Charles H. Spurgeon
A piedade jovem conduz à piedade perseverante. Obadias pôde dizer: “Tenho adorado o Senhor desde a minha juventude.” O tempo não o havia mudado: qualquer que tenha sido sua idade, sua religião não deteriorara. Todos nós gostamos de novidade, e já vi alguns homens caírem no mal, como se fosse por uma mudança. Não se trata de se queimar até a morte no martírio que é a obra dura; tostar-se perto de um fogo lento é um teste de firmeza muito mais terrível. Continuar com graça durante uma longa vida de tentação é ser gracioso de fato. Pois a graça de Deus converter um homem como Paulo, que está cheio de ameaças contra os santos, é uma grande maravilha; mas a graça de Deus preservar um crente por dez, vinte, trinta, quarenta, cinqüenta anos, é milagre igualmente grande e merece mais de nosso louvor do que geralmente ganha. Obadias não foi afetado pela passagem do tempo; ele foi visto quando velho o que era quando jovem.

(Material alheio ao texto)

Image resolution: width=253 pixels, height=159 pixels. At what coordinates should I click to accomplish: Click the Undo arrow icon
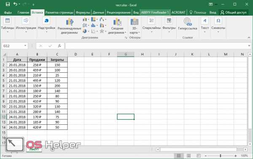pos(16,4)
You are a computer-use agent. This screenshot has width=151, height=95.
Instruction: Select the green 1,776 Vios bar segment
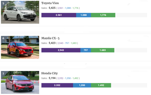103,15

Nem foi ele levado pela moda daqueles tempos maus. Ser servo de Jeová era considerado coisa desprezível, antiga, ignorante, coisa do passado; o culto a Baal era o “pensamento moderno” da hora. Toda a corte andava atrás do deus de Sidon, e todos os cortesãos iam pelo mesmo caminho. Meu lorde adorava Baal, e minha dama adorava Baal, porque a rainha adorava Baal; mas Obadias disse: “Tenho adorado o Senhor desde a minha juventude.” Bendito é o homem que não se importa com a moda, pois ela passa. Se por um tempo ela se entusiasma pelo erro, o que faz o homem crente senão permanecer firmemente com o certo? Obadias nem era afetado pela ausência dos meios de graça. Os sacerdotes e levitas tinham fugido para Judá, e os profetas foram mortos ou tiveram de se esconder, e não havia culto público de Jeová em Israel. O templo estava lá longe em Jerusalém; portanto, ele não tinha oportunidade de ouvir qualquer coisa que pudesse fortalecê-lo ou incentivá-lo; contudo, mantinha seu curso.

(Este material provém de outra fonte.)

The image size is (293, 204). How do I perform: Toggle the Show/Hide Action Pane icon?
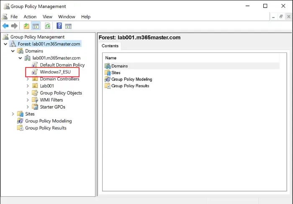68,26
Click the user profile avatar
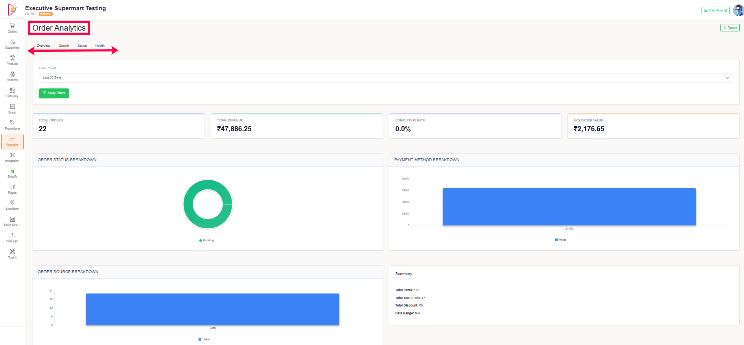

Além disso, havia as dificuldades de sua posição. Ele era mordomo do palácio. Se tivesse agradado Jezabel e adorado Baal, talvez se sentisse mais seguro em sua posição, pois teria patrocínio real; mas estava ali, governador na casa de Acabe, mas temente a Jeová. Deve ter tido que caminhar muito delicadamente, e vigiar bem suas palavras. Imagino que ele tenha se tornado uma pessoa muito cautelosa, e que tivesse um pouco de medo mesmo de Elias, esperando que não lhe desse uma ordem que pudesse levar à sua destruição. Tornou-se extremamente prudente, e olhava as coisas em volta para nem comprometer sua consciência nem pôr em perigo sua posição.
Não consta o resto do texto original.